[Stored items]
-- Opening Marker --

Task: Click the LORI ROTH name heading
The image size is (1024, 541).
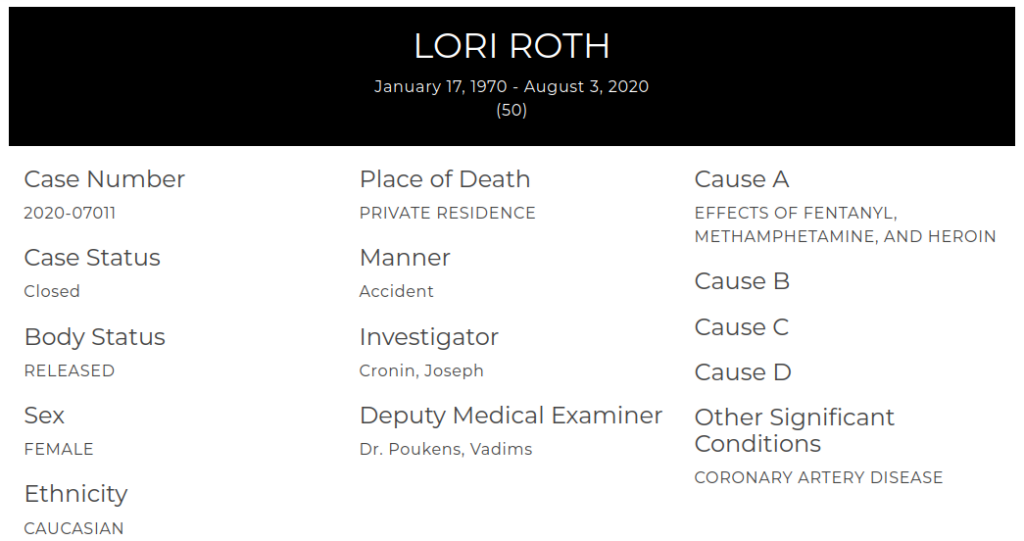Action: click(511, 46)
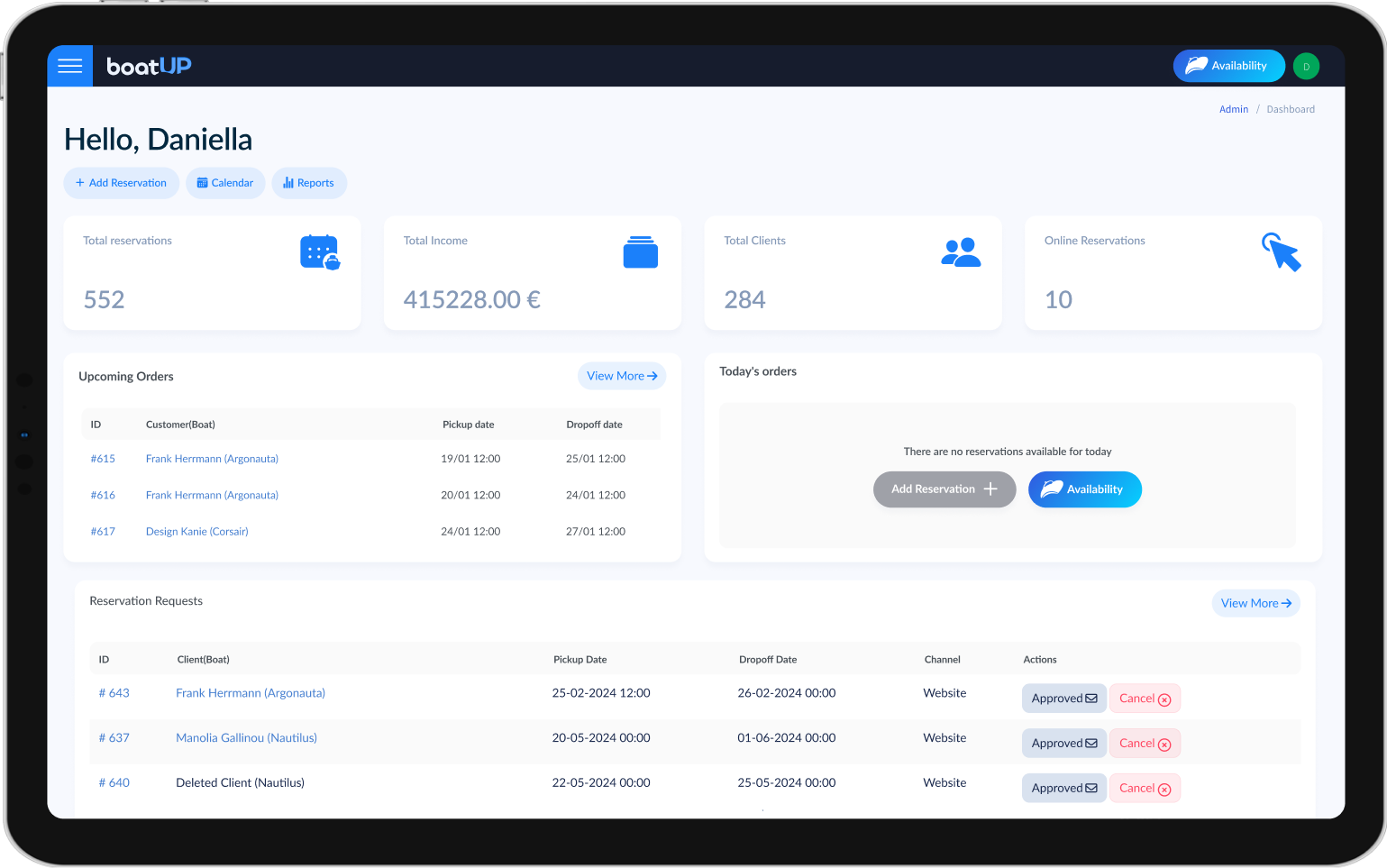The width and height of the screenshot is (1387, 868).
Task: Open upcoming order #615
Action: pyautogui.click(x=103, y=459)
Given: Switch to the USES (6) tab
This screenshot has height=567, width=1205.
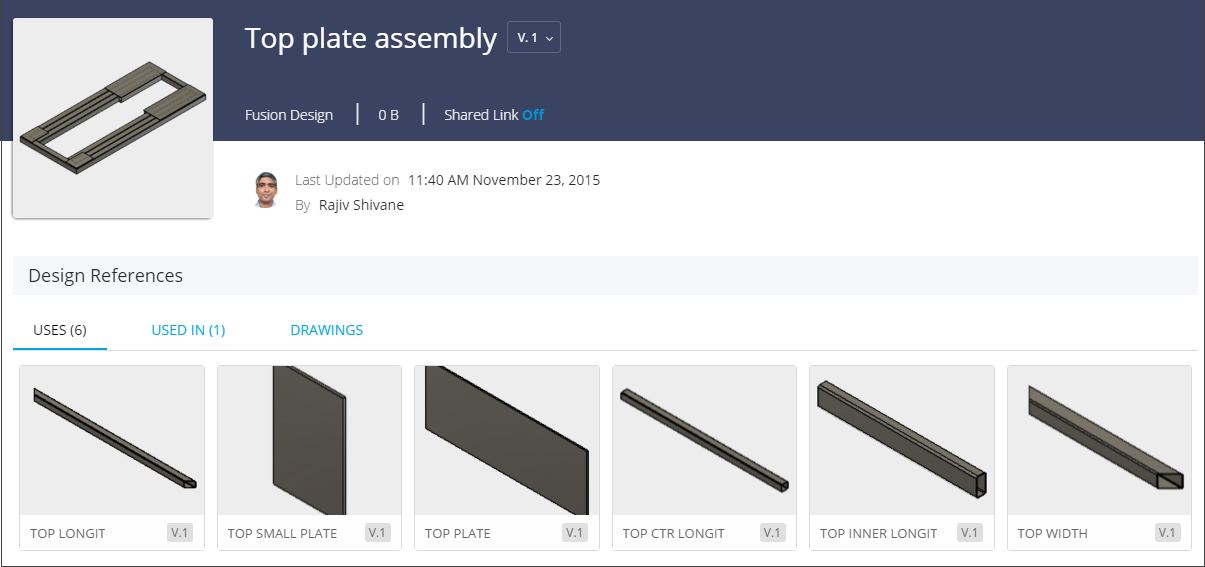Looking at the screenshot, I should tap(60, 330).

-- Closing Marker --

Every record above should come back exactly, but without its pictures.

Task: Click the LORI ROTH name heading
The image size is (1024, 541).
Action: click(511, 46)
The width and height of the screenshot is (1387, 868).
Task: Open upcoming order #615
Action: pyautogui.click(x=103, y=459)
Given: Switch to the USES (6) tab
This screenshot has height=567, width=1205.
Looking at the screenshot, I should tap(60, 330).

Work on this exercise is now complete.